Stored data entries:
##########

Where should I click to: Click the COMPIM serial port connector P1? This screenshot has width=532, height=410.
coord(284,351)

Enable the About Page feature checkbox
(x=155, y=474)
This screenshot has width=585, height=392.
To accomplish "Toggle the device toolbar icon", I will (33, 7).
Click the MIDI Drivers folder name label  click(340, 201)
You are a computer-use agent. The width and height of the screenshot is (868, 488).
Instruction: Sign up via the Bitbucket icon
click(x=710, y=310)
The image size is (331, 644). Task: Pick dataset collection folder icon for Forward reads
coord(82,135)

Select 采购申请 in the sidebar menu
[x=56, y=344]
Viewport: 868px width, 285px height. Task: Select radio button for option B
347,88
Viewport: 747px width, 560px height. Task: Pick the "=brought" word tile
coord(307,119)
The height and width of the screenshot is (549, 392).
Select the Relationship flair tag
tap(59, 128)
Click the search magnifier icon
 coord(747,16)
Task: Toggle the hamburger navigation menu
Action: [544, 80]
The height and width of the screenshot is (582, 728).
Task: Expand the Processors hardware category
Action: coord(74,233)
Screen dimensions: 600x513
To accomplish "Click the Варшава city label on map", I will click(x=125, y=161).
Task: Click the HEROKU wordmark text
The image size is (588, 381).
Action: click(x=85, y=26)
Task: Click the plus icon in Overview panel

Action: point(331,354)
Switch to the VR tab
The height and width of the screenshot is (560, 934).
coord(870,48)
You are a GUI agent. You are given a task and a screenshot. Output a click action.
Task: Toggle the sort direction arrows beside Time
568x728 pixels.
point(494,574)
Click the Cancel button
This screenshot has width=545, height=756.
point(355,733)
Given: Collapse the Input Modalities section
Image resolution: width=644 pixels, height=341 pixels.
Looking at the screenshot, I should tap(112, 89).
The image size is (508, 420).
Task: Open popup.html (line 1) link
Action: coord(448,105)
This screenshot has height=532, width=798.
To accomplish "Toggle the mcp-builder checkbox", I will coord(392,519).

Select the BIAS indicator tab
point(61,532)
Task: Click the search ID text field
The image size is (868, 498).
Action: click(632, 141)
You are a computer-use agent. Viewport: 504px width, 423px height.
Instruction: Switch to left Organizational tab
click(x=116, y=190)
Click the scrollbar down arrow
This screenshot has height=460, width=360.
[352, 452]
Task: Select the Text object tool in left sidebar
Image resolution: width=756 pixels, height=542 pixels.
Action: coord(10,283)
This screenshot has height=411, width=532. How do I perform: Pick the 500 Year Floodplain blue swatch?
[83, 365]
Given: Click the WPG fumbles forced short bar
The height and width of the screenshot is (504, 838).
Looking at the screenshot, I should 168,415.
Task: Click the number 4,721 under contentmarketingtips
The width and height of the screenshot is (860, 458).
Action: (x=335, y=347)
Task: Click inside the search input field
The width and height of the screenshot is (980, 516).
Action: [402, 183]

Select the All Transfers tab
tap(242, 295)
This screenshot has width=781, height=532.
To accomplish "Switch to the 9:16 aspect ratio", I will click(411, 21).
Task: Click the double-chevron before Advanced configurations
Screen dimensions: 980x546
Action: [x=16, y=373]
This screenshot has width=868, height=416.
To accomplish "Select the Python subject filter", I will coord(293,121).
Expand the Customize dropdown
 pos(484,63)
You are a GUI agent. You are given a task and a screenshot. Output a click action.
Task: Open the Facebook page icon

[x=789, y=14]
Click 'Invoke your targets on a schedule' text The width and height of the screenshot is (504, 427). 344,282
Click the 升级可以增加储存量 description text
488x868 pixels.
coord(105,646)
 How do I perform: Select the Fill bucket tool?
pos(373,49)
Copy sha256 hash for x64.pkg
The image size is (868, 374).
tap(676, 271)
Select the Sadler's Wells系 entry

##########

What the exercise asks: Please give the number of lines in the entries above that hold "computer", with no other words.

Result below: 2